The Future of Hybrid Trade Shows and Events
In-person events and trade shows are going virtual, a significant shift forced by the COVID-19 pandemic. But the question is, will these events remain virtual for the foreseeable future?
A recent survey conducted by The Harris Poll on PGi’s behalf found more than half (54%) of employed Americans who now work from home due to the pandemic said they are not comfortable going to large, in-person work-related conferences or events this year. This unwillingness to attend in-person events should come as no surprise.
Many organizations are saying that even when virtual events become physical again, they will require a hybrid approach so attendees have options to remain safe and comfortable. This means some aspects of the show, whether exhibitor booths, keynote speeches or networking gatherings, will remain virtual for greater access and reach.
Going virtual is not a sacrifice.
Organizations, both large and small, are transitioning physical events into digital experiences that are equally compelling and engaging. In addition to cutting travel and other show-related costs, attendees find this is a better way to attend an event, while hosts find such events often increase ROI and attendance.
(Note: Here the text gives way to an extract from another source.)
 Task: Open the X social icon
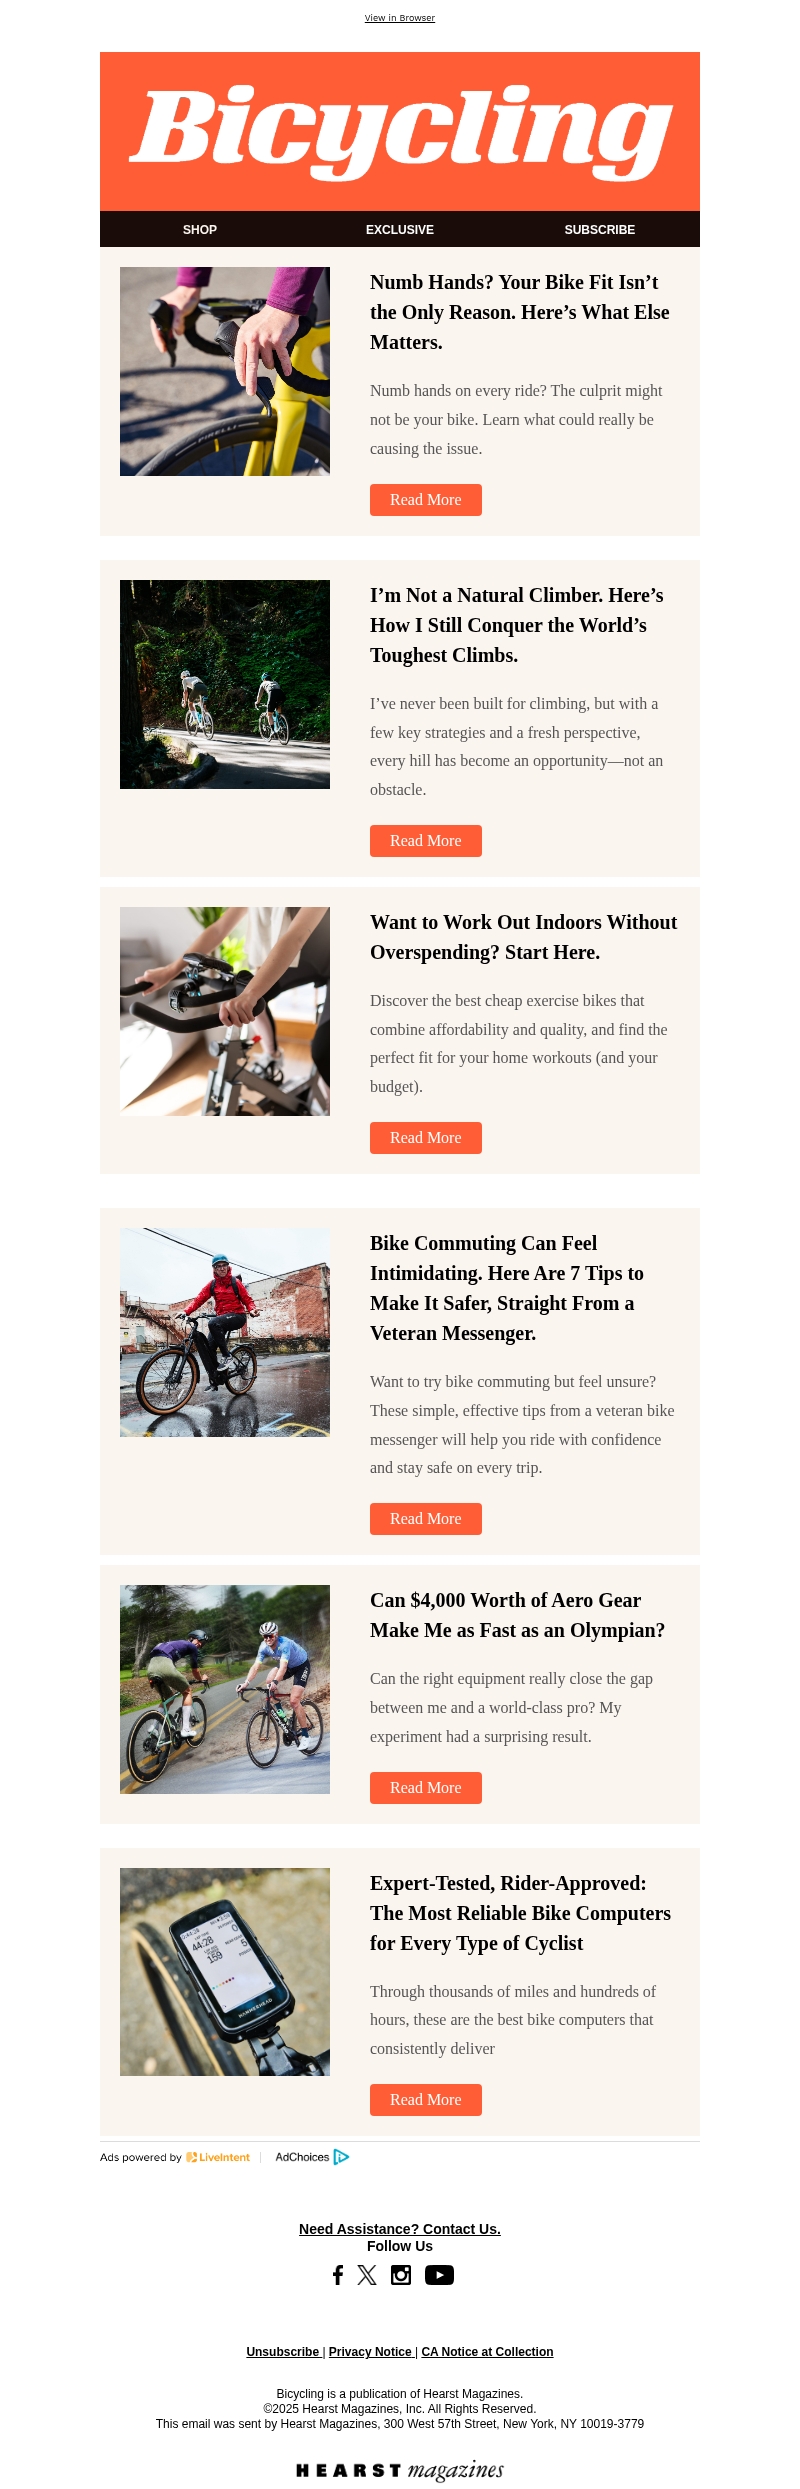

That’s because virtual events have the opportunity to be more engaging than in-person events, and they are often more scalable and can easily grow with an organization.
Planning and executing a virtual meeting is more than setting up a camera and hoping it goes according to plan. It requires the same planning and attention to detail — everything from a script for presenters to handouts for attendees and an agenda — to lock down third-party speakers, thought leaders and experts.
The key to success.
Taking an event virtual isn’t just about executing it quickly. It’s about increasing the connection among attendees. To do that, first, take a moment to define the event’s goals and what you hope to accomplish. Then, create a program around those goals.
It’s also imperative that an organization look at an event as the audience would. Look at the agenda, the sessions and the schedule’s flow to make sure the event is engaging.
It also requires laying the groundwork for success before the event. Once the plan is in place, set aside time for ample preparation for everyone involved, including the speakers and the team members managing the technology, so the event itself goes as expected.
The event is just the beginning.
Remember, the event should serve to strengthen existing relationships and build new ones. As part of the process, consider what the post-event steps will be and decide how to launch them to not lose any momentum.
The shrewd organizations employ advanced analytics to measure success and understand how attendees engage with their brand. They also know they can create content based on an event, archive it on a microsite and re-engage post-event with attendees or reach new audiences who could not attend.
Done well, virtual events can lead to more immersive experiences for attendees, offer longevity through recordings and provide an even stronger sense of community.